The problem
Give back every entry below, unchanged.

Material supplied
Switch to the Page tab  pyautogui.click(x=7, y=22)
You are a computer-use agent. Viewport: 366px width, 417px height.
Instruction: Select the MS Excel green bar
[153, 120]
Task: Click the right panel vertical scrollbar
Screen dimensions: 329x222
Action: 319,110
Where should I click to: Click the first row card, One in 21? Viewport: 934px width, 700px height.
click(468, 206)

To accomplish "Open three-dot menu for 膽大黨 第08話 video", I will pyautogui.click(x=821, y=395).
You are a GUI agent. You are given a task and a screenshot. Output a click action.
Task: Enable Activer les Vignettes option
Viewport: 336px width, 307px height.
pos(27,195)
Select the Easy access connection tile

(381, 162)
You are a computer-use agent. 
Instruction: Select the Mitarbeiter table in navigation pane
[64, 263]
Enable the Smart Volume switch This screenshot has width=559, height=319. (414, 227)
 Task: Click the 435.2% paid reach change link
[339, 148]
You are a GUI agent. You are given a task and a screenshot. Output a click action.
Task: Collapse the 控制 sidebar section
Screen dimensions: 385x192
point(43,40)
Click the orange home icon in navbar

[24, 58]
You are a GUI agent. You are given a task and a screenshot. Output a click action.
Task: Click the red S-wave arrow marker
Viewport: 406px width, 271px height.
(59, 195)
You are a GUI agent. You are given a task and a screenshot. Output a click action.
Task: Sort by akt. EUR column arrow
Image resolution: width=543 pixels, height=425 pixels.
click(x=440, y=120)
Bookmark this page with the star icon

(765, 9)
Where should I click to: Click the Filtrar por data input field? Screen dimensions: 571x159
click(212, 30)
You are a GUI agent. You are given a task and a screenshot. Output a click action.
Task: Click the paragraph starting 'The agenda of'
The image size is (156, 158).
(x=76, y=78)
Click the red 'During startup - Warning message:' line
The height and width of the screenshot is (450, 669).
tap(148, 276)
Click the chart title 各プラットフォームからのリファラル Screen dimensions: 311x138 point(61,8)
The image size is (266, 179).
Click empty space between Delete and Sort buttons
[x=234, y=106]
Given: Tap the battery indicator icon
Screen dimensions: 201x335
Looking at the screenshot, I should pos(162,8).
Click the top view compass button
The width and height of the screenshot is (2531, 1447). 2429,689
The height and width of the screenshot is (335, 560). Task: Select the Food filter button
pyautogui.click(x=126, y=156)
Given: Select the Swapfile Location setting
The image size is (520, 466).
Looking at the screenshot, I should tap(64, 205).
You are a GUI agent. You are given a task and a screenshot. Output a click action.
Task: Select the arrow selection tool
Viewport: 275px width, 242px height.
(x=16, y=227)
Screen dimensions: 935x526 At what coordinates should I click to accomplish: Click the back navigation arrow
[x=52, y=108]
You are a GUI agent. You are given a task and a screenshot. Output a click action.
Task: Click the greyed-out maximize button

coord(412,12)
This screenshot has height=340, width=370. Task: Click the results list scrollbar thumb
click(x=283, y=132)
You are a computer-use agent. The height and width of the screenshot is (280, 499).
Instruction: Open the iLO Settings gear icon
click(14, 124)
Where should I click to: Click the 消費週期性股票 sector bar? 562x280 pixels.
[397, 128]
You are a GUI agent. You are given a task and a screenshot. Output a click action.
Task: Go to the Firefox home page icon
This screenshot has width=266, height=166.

Task solution
Switch to the Page tab  pyautogui.click(x=7, y=22)
You are a computer-use agent. Viewport: 366px width, 417px height.
Instruction: Select the MS Excel green bar
[153, 120]
Task: Click the right panel vertical scrollbar
Screen dimensions: 329x222
Action: 319,110
Where should I click to: Click the first row card, One in 21? Viewport: 934px width, 700px height.
click(468, 206)

To accomplish "Open three-dot menu for 膽大黨 第08話 video", I will pyautogui.click(x=821, y=395).
You are a GUI agent. You are given a task and a screenshot. Output a click action.
Task: Enable Activer les Vignettes option
Viewport: 336px width, 307px height.
pos(27,195)
Select the Easy access connection tile

(381, 162)
You are a computer-use agent. 
Instruction: Select the Mitarbeiter table in navigation pane
[64, 263]
Enable the Smart Volume switch This screenshot has width=559, height=319. (414, 227)
 Task: Click the 435.2% paid reach change link
[339, 148]
You are a GUI agent. You are given a task and a screenshot. Output a click action.
Task: Collapse the 控制 sidebar section
Screen dimensions: 385x192
point(43,40)
Click the orange home icon in navbar

[24, 58]
You are a GUI agent. You are given a task and a screenshot. Output a click action.
Task: Click the red S-wave arrow marker
Viewport: 406px width, 271px height.
(59, 195)
You are a GUI agent. You are given a task and a screenshot. Output a click action.
Task: Sort by akt. EUR column arrow
Image resolution: width=543 pixels, height=425 pixels.
click(x=440, y=120)
Bookmark this page with the star icon

(765, 9)
Where should I click to: Click the Filtrar por data input field? Screen dimensions: 571x159
click(212, 30)
You are a GUI agent. You are given a task and a screenshot. Output a click action.
Task: Click the paragraph starting 'The agenda of'
The image size is (156, 158).
(x=76, y=78)
Click the red 'During startup - Warning message:' line
The height and width of the screenshot is (450, 669).
tap(148, 276)
Click the chart title 各プラットフォームからのリファラル Screen dimensions: 311x138 point(61,8)
The image size is (266, 179).
Click empty space between Delete and Sort buttons
[x=234, y=106]
Given: Tap the battery indicator icon
Screen dimensions: 201x335
Looking at the screenshot, I should pos(162,8).
Click the top view compass button
The width and height of the screenshot is (2531, 1447). 2429,689
The height and width of the screenshot is (335, 560). Task: Select the Food filter button
pyautogui.click(x=126, y=156)
Given: Select the Swapfile Location setting
The image size is (520, 466).
Looking at the screenshot, I should tap(64, 205).
You are a GUI agent. You are given a task and a screenshot. Output a click action.
Task: Select the arrow selection tool
Viewport: 275px width, 242px height.
(x=16, y=227)
Screen dimensions: 935x526 At what coordinates should I click to accomplish: Click the back navigation arrow
[x=52, y=108]
You are a GUI agent. You are given a task and a screenshot. Output a click action.
Task: Click the greyed-out maximize button

coord(412,12)
This screenshot has height=340, width=370. Task: Click the results list scrollbar thumb
click(x=283, y=132)
You are a computer-use agent. The height and width of the screenshot is (280, 499).
Instruction: Open the iLO Settings gear icon
click(14, 124)
Where should I click to: Click the 消費週期性股票 sector bar? 562x280 pixels.
[397, 128]
You are a GUI agent. You are given a task and a screenshot. Output a click action.
Task: Go to the Firefox home page icon
This screenshot has width=266, height=166.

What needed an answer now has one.